From left, David Seaman, president of the WCC Collegiate Recovery Program, Caleb Boswell, a student advisor and co-facilitator of the program, Taylor Turla, a WCC student in the program, Teresa Herzog, program coordinator, and Jeremy Walter, a student in the program. Lilly Kujawski | Washtenaw Voice

By Lilly Kujawski
Editor

Navigating college life can be challenging enough as it is, but for a student in recovery from an addiction, a college campus can be a downright hostile environment. This is according to members of WCC’s Collegiate Recovery Program, a peer-driven addiction support initiative with national chapters. 

Collegiate Recovery Programs, or CRPs, are meant to encourage sobriety and create a community for students in recovery to connect with each other. 

“Getting strength from one another is huge,” said Teresa Herzog, the program’s coordinator at WCC. She said the group facilitates peer-to-peer accountability, which helps students maintain sobriety. 

One of the biggest barriers for students in recovery is the stigma surrounding addiction, according to David Seaman, 27, president of WCC’s CRP. To help combat this stigma, some of the students in the program held an educational discussion and presentation about addiction, recovery and their personal experiences. 

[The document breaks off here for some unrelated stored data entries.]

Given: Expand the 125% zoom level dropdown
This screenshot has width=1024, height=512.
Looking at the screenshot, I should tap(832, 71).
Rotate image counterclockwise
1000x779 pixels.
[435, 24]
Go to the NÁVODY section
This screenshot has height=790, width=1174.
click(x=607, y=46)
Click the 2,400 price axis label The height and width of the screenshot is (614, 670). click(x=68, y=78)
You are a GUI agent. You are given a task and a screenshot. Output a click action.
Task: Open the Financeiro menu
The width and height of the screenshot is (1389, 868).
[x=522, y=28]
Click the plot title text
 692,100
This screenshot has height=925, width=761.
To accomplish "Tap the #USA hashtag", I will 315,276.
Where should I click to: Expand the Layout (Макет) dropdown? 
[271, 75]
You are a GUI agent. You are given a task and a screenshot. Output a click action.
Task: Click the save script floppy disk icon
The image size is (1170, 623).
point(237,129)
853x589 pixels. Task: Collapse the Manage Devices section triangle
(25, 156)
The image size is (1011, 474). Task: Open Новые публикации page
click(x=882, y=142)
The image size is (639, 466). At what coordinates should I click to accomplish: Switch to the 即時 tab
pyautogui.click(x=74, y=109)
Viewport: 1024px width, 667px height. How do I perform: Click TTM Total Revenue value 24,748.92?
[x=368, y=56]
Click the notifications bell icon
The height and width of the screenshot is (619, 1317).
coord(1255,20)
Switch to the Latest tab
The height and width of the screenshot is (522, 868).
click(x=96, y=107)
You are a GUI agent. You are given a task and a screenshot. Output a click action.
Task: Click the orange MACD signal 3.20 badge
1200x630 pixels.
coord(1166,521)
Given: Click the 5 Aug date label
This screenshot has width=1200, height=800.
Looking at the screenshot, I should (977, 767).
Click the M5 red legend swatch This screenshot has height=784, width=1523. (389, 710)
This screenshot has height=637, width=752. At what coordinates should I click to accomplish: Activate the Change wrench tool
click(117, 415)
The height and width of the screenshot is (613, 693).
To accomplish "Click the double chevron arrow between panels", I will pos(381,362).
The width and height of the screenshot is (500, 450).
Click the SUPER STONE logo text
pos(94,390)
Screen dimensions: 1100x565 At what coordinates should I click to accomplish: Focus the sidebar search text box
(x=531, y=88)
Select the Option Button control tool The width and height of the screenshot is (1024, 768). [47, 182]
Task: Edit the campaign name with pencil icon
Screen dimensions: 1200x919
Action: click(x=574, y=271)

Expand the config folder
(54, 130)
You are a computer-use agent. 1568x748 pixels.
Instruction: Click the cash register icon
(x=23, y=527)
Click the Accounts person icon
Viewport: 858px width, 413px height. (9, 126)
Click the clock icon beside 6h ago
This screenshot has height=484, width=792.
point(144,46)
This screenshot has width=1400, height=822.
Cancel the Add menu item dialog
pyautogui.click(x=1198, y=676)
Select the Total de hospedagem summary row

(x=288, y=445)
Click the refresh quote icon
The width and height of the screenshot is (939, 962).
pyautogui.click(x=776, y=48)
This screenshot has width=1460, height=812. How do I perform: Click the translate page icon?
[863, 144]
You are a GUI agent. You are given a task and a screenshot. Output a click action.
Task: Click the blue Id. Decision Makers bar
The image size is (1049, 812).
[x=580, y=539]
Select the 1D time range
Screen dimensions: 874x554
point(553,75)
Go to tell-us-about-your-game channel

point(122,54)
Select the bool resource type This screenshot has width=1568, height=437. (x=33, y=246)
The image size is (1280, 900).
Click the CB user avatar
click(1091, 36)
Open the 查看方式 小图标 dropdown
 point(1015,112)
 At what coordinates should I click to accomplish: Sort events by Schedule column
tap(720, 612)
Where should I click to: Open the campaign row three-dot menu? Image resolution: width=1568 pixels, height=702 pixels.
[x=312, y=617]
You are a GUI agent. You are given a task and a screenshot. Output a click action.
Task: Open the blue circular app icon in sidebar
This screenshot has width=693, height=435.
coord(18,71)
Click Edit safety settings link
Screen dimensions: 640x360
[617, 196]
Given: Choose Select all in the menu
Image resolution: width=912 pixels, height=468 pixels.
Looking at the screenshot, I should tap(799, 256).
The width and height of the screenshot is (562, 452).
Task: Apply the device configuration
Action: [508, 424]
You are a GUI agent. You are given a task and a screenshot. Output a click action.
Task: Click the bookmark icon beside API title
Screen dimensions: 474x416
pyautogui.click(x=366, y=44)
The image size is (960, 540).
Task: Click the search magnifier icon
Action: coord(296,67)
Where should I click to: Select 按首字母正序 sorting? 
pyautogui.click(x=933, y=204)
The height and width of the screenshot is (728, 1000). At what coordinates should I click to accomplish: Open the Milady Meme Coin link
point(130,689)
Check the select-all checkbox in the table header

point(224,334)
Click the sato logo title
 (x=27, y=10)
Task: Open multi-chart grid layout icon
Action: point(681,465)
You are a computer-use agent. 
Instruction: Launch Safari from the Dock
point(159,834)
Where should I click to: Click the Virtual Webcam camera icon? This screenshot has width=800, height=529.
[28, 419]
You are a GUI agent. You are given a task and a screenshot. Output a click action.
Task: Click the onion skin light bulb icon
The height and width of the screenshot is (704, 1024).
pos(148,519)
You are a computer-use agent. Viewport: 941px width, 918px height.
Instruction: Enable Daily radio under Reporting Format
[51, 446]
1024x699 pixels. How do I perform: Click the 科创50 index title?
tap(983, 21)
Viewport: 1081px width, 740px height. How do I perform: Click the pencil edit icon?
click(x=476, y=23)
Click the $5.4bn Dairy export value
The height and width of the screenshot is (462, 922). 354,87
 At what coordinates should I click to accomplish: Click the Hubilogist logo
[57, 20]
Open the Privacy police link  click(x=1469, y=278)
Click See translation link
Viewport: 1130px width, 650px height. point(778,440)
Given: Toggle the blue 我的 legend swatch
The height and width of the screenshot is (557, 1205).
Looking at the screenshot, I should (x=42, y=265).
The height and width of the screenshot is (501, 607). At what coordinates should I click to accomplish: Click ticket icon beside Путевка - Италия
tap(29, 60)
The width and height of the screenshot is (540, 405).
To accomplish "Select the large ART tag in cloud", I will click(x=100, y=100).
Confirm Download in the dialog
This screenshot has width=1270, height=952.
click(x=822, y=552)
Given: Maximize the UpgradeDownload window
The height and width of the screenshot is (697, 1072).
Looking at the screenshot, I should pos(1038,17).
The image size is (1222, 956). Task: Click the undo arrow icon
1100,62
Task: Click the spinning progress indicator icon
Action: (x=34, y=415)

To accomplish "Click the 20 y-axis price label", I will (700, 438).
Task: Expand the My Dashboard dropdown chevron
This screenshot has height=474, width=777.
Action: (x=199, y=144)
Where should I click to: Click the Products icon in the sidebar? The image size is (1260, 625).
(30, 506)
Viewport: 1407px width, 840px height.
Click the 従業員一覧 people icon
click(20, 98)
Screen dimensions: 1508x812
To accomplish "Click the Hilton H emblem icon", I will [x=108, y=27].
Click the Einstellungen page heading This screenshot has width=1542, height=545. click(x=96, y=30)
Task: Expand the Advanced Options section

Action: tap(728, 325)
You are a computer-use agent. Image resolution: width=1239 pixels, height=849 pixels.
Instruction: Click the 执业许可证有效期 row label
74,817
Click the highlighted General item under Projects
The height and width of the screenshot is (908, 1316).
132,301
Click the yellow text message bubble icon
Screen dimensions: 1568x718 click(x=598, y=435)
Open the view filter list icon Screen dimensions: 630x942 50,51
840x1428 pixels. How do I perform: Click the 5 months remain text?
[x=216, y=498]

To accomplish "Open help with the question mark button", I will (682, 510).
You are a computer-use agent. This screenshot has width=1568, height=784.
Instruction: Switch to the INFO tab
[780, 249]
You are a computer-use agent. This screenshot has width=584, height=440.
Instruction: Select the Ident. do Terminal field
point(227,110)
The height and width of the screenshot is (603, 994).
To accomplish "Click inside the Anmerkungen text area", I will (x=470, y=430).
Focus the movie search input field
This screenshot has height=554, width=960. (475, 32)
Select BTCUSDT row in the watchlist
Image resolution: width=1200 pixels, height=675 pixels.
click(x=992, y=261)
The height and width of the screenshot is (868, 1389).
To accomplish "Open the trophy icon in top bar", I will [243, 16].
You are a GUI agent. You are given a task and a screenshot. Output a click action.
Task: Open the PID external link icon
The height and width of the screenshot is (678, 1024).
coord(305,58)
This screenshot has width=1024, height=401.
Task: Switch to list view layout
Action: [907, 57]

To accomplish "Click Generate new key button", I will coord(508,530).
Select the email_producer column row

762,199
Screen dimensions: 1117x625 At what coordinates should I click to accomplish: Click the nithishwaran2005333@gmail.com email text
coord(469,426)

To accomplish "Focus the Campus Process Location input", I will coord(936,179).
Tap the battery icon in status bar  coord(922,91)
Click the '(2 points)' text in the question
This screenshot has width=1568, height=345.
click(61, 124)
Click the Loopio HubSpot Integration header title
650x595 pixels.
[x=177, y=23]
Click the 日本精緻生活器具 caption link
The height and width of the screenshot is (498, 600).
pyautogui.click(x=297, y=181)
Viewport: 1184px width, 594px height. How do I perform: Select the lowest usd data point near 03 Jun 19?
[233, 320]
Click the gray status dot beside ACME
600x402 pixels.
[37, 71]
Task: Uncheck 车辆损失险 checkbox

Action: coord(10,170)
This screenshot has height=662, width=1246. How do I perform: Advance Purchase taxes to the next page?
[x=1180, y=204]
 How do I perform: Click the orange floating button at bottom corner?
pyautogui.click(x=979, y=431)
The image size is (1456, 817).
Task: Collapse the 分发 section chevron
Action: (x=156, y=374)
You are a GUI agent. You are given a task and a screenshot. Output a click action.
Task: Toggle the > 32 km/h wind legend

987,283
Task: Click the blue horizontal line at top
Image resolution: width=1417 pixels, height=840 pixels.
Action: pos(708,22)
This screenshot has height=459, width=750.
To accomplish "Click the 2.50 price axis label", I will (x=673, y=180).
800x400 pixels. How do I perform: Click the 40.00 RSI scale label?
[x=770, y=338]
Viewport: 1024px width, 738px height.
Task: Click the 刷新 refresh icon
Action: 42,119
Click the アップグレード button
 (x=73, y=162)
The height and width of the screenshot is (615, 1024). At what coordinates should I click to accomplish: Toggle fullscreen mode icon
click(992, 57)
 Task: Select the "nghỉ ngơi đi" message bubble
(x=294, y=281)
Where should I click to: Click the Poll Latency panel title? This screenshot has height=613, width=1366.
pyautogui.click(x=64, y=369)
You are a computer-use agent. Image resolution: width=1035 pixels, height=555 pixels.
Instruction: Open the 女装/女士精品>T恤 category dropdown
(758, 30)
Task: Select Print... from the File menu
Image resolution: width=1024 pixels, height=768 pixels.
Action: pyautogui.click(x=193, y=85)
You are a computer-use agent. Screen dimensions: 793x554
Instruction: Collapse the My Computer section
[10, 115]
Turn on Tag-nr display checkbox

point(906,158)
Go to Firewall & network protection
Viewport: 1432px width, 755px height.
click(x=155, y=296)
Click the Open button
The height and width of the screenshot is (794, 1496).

Drug and alcohol addictions are more common that one might expect, according to Taylor Turla, 22, another student in the group. 

According to a Washtenaw County Health Department Health Improvement Plan survey conducted in 2015, 15.6% of young adults ages 18-24 reported misuse of drugs or substances in the past year.

Much of Turla’s personal struggle with addiction stemmed from feeling like an outsider around her peers when she was growing up. 

“I always felt like there was a glass wall between me and everybody else,” Turla said. “I felt like no one understood me.

“What drugs and alcohol did for me was take away that glass wall,” she added. “Drugs and alcohol worked as a solution until they didn’t.”

Seaman and Turla shared clips from Ted Talk videos about addiction at the event.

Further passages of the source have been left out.